Nuclear magnetic resonance (NMR) is a powerful scientific tool used in medical imaging and in probing the chemical structure of molecules and compounds. New research from Brown University shows a technique that helps adapt NMR to study the physical properties of thin films, two-dimensional nanomaterials and exotic states of matter.
NMR involves applying a strong magnetic field to sample and then zapping it with pulses of radio waves. The magnetic field aligns the magnetic moments, or “spins,” of atomic nuclei within the sample. The radio waves will flip the spins of certain nuclei in the opposite direction, depending on the frequency of the waves. Scientists can use the signal associated of spin flips at different frequencies to create images or to determine a sample’s molecular structure.
“NMR is a very useful technique, but the signal you get is very weak,” said Vesna Mitrovic, an associate professor of physics and the senior author of the research, which was published in Review of Scientific Instruments. “To get a usable signal, you need to detect a lot of spins, which means you need a lot of material, relatively speaking. So much of the work we’re doing now in physics is with thin films that are part of small devices or materials that have tiny crystals with odd shapes, and it’s really difficult to get an NMR signal in those cases.”

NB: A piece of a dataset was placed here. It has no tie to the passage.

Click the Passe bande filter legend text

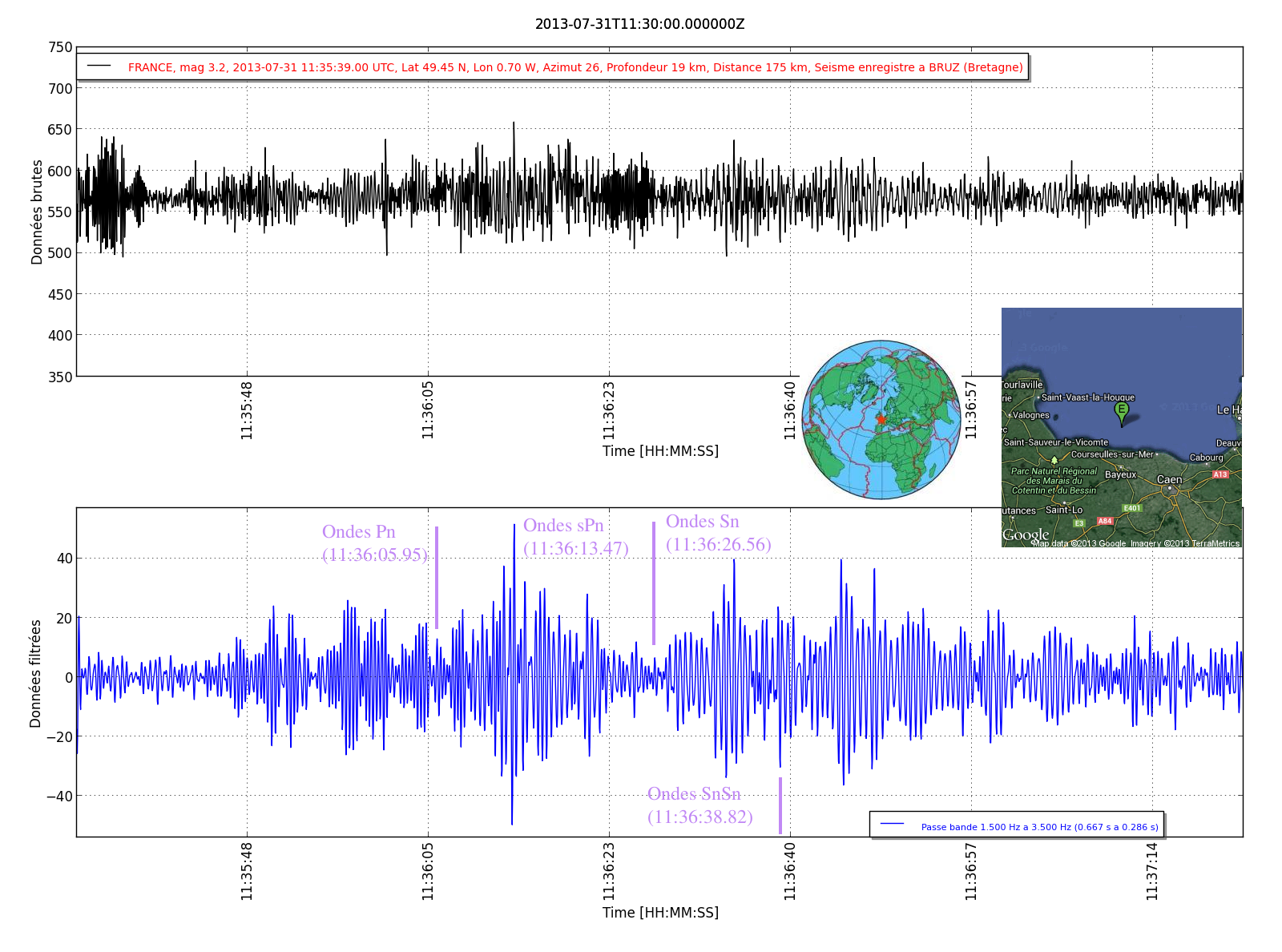coord(1039,827)
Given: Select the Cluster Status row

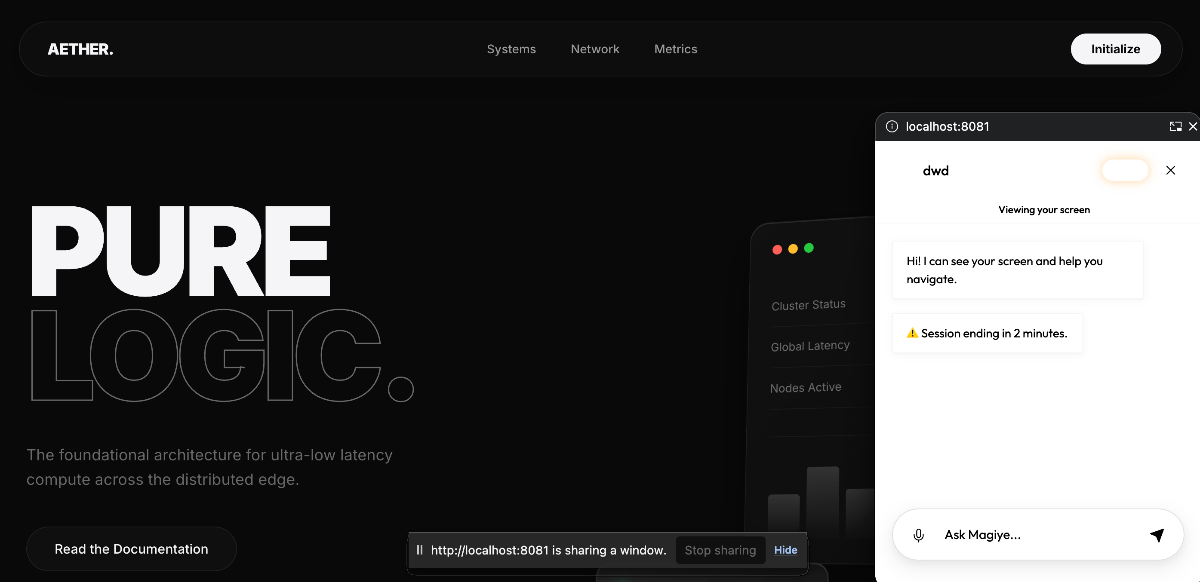Looking at the screenshot, I should click(809, 305).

Part of the problem has to do with the geometry of the probe used to deliver the radio pulses and detect the associated signal. It’s usually a solenoid, a cylindrical coil of wire inside of which the sample is placed. The NMR signal is strongest when a sample takes up most of the space available inside the cylinder. But if the sample is small compared to the volume of the cylinder — as thin films and nanomaterials would be — the signal weakens to nearly nothing.
But for the past few years, Mitrovic’s lab at Brown has been using flat NMR coils for a variety of experiments aimed at exploring exotic materials and strange states of matter. Flat coils can be placed directly on or very close to a sample, and as a result they don’t suffer from the signal loss of a solenoid. These types of NMR coils have been around for years and used for some specific applications in NMR imaging, Mitrovic says, but they’ve not been used in quite the same way as her lab has been using them.
For this latest research, Mitrovic and her colleagues showed that flat coils are not only useful in boosting NMR signal, but that different geometries of flat coils can maximize signal for samples of different shapes and in different types of experiments.
For instance, in experiments using thin-films of the semiconductor indium phosphate, the researchers showed that very small samples yield the most signal when placed at the center of flat, circular coil. For larger samples, and for experiments in which it is important to vary the orientation of the external magnetic field, a meander-line shape (a line that makes a series of right-angle turns) worked best.
The ability to get a signal at varying magnetic field orientations is important, Mitrovic says. “There are exotic materials and interesting physical states that can only be probed with certain magnetic field orientations,” she said. “So knowing how to optimize our probe for that is really helpful.”
Another advantage to flat coils is it gives experimenters access to their sample, as opposed to having it caged inside a solenoid.
“Many of the states we’re interested in are induced by manipulating the sample — applying an electric current to it or applying a stress to it,” Mitrovic said. “The flat coils make it much easier to be able to do those manipulations.”
Mitrovic hopes the guidance this research provides in how to optimize flat coils will be useful to other physicists interested in using NMR to investigate exotic materials and states of matter.